## Directions for this task
Copy out the rows in the stretch from the line containing "You are a computer-use agent. This" through the line containing "Action: (688, 1060)", requests included. Multiply every click coordinate in the answers by 1.75 and round each to a whole number, rounding halves up.

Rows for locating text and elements

────

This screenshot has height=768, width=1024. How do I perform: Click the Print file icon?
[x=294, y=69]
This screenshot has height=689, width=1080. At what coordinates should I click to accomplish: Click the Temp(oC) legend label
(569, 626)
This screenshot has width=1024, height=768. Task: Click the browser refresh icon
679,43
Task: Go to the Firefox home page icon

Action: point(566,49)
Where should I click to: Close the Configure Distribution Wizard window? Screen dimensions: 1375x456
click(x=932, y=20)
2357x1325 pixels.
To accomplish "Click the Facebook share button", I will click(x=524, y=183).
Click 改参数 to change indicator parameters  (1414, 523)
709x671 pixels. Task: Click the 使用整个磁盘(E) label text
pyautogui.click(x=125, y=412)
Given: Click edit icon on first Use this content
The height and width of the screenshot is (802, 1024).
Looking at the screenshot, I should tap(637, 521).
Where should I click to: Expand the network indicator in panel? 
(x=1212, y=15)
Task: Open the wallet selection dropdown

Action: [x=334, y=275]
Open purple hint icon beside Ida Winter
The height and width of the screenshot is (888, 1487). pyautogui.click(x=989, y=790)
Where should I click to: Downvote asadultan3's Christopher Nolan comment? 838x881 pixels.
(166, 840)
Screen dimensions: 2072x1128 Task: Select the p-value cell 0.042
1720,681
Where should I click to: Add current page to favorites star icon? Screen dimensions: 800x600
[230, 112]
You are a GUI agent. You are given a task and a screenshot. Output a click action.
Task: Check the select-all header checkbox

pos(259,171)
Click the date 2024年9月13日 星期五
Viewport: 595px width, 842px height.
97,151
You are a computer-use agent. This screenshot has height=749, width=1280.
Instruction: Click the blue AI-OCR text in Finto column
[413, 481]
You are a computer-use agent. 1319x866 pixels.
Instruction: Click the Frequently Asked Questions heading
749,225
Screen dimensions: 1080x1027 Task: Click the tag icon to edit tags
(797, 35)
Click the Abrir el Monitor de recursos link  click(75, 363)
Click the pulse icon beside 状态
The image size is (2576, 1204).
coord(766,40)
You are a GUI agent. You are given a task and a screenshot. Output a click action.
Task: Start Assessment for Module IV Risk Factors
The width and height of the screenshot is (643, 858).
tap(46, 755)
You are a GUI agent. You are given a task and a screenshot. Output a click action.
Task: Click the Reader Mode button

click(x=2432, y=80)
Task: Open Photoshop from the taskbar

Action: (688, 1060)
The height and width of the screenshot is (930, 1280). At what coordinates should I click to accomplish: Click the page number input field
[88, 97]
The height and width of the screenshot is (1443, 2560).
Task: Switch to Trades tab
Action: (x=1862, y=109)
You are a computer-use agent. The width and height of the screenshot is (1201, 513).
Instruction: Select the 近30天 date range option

────

## Exercise solution
You are a computer-use agent. This screenshot has height=749, width=1280.
Instruction: Click the blue AI-OCR text in Finto column
[723, 842]
You are a computer-use agent. 1319x866 pixels.
Instruction: Click the Frequently Asked Questions heading
1311,394
Screen dimensions: 1080x1027 Task: Click the tag icon to edit tags
(1395, 61)
Click the Abrir el Monitor de recursos link  click(131, 635)
Click the pulse icon beside 状态
The image size is (2576, 1204).
coord(1341,70)
You are a GUI agent. You are given a task and a screenshot. Output a click action.
Task: Start Assessment for Module IV Risk Factors
The width and height of the screenshot is (643, 858).
tap(81, 1321)
You are a GUI agent. You are given a task and a screenshot. Output a click action.
Task: Click the Reader Mode button

click(x=4256, y=140)
Task: Open Photoshop from the taskbar

Action: (1204, 1855)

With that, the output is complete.